Он лежал, чуть накренясь в сторону, туда, где снег еще не впитал мокрые пятна рвоты, подогнув ноги. Старый поднимал воротник, унимал дрожь, захватившую губы, украдкой бормотал, поминутно озираясь, вглядываясь во все стороны обиженными, больными глазами:
— Хочешь посмеяться? Откуда выплод… Из клумбы. Только сейчас дошло, ветчина, что с крысой нам, помнишь, мы ж там прикопали. Там уже кишит. Я-то думал, собака прикопана. Обычно собака… Повезло. И все-таки — мы их переиграли. — Старый помял разбитую половину лица. Больше всего его беспокоил глаз — Старый сжал из снега лепешку и накрыл ею опухшее веко, посидел так. Лицо заблестело. Старый держал снег одной рукой, другой продолжал сжимать его руки одна к одной. Когда Старому требовалось руку сменить, перехватывал, но потом заметил, что его руки остаются спокойно на местах, и Старый их больше не сторожил.

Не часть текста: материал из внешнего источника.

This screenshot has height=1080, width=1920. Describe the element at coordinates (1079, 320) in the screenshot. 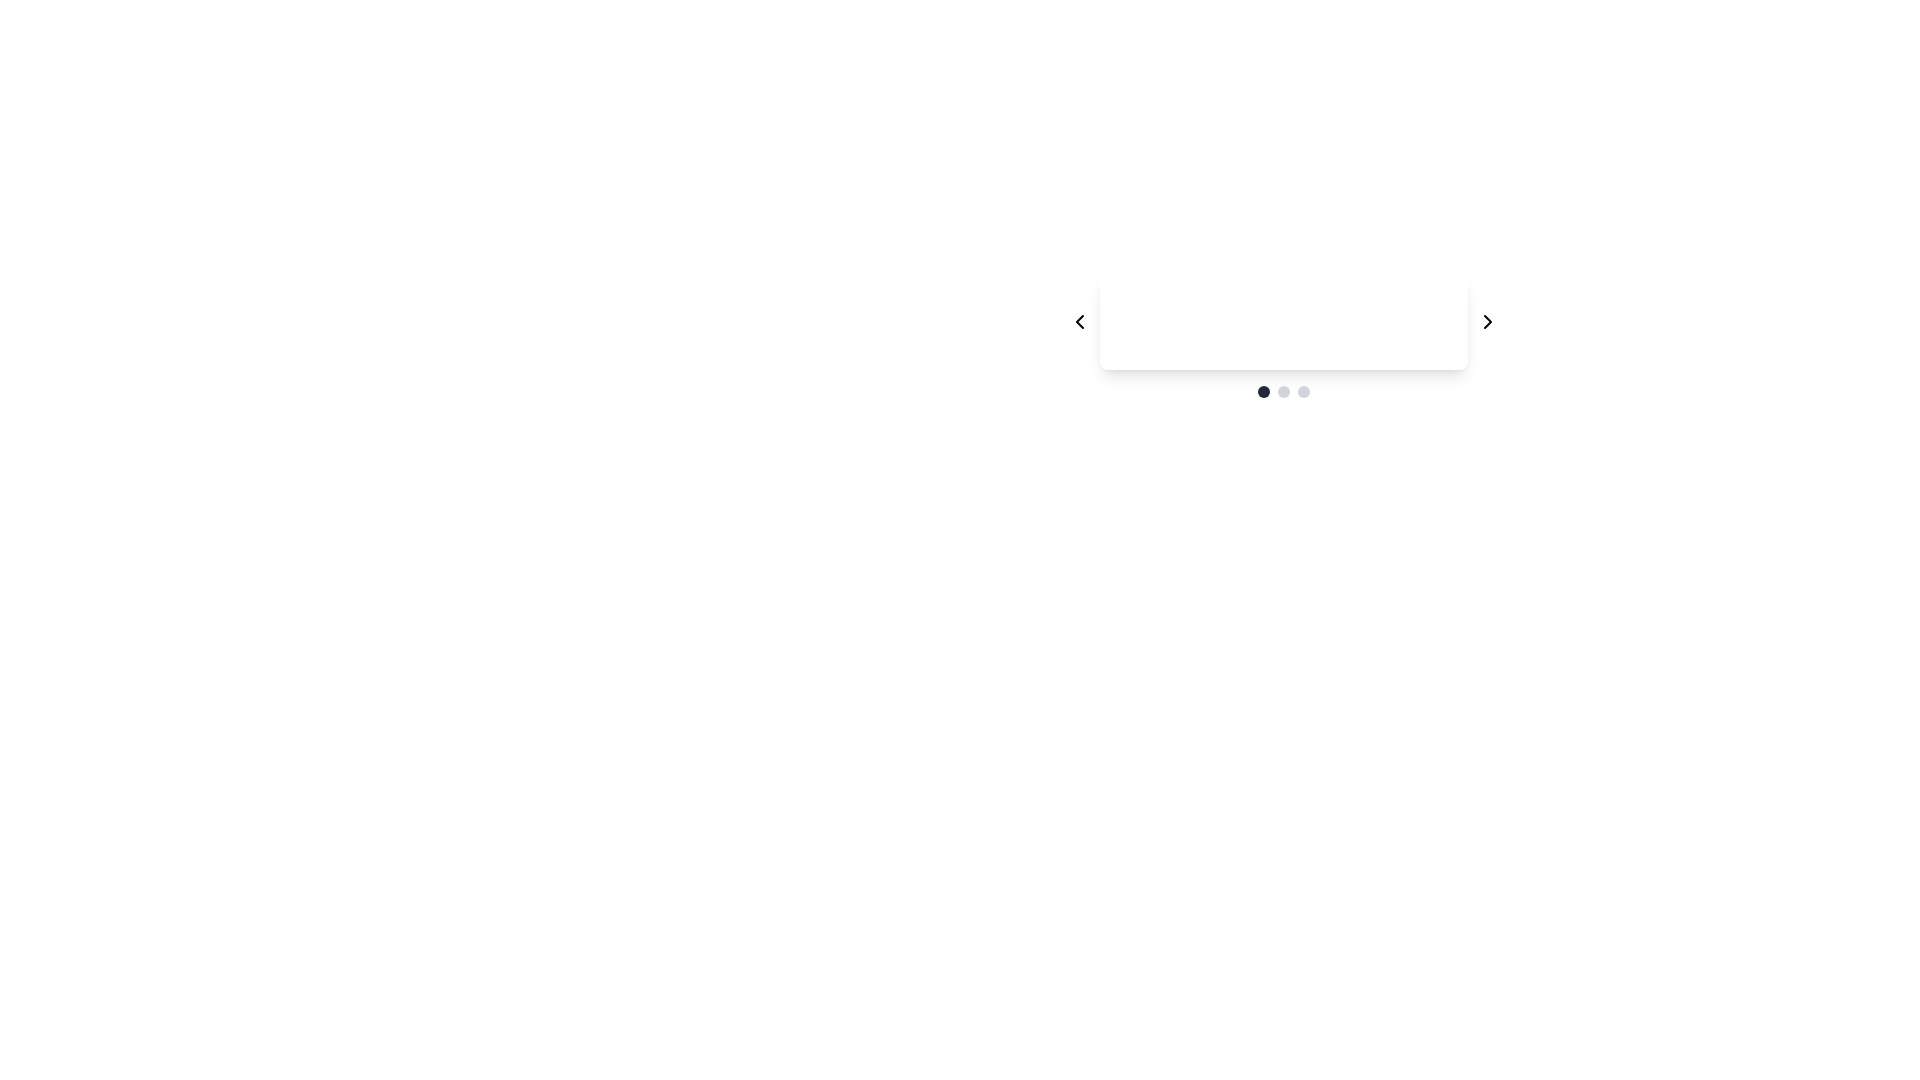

Так же холодя глаз, Старый поднялся и выглядывал, с какой же стороны подъедут машины, чуть размял ноги, позагребал снег, расчищая веер темной мостовой, споткнулся вдруг о носилки и невольно нагнулся — не побеспокоил ли? чтобы успокоить, тронул плечо одними кончиками пальцев и тотчас отпустил. Старый застыл над носилками, опустив обе руки, болезненно взмаргивая распухшим глазом, порой сильно жмурясь двумя, потом сел, вытащил из-под края носилок шапку, расправил ее на кулаке и накрыл шапкой ему лицо.
Время «Ч»
Тишина совершенная меж зданий, над каждым подъездом полыхает фонарь. Протоптанная дорога утыкается в черное бесснежное русло — здесь под землей скрываются трубы с горячей водой и весенне пахнет грязью, дорога продлевается на той стороне.
На железном листе горел ящик из-под бутылок — солдаты грелись, один играл на баяне, с безучастным лицом, как слепой, — баян словно сам по себе сворачивался и разворачивался в его руках. Он не последовательно играл, он пробовал разные песни с середины и бросал, а припоминая, и вовсе пусто шарил пальцами по клавишам — хватало его не намного, я смотрел на горящие доски, они покрылись алой чешуей, и мне также доставалось теплого воздуха; спать захотелось.
Больше не пробовал песен. Очнулся песенник. Признался:
— Я не угадал тебя.
И я не узнал Свиридова, наряженного в новый милицейский тулуп, костер высветил ему лицо — переносицу и глазницы соединил опухший синяк с малиновыми краями, щека, обращенная к свету, выступала круглой шишкой с грецкий орех, угол губ — расцарапан, от него на шею уходили красные полосы. Прапорщик рывком обнял меня.
— Пустое. Лишь бы Отечество, что нам еще? Мы оказались нужны и вели себя, как положено. Все зачтется.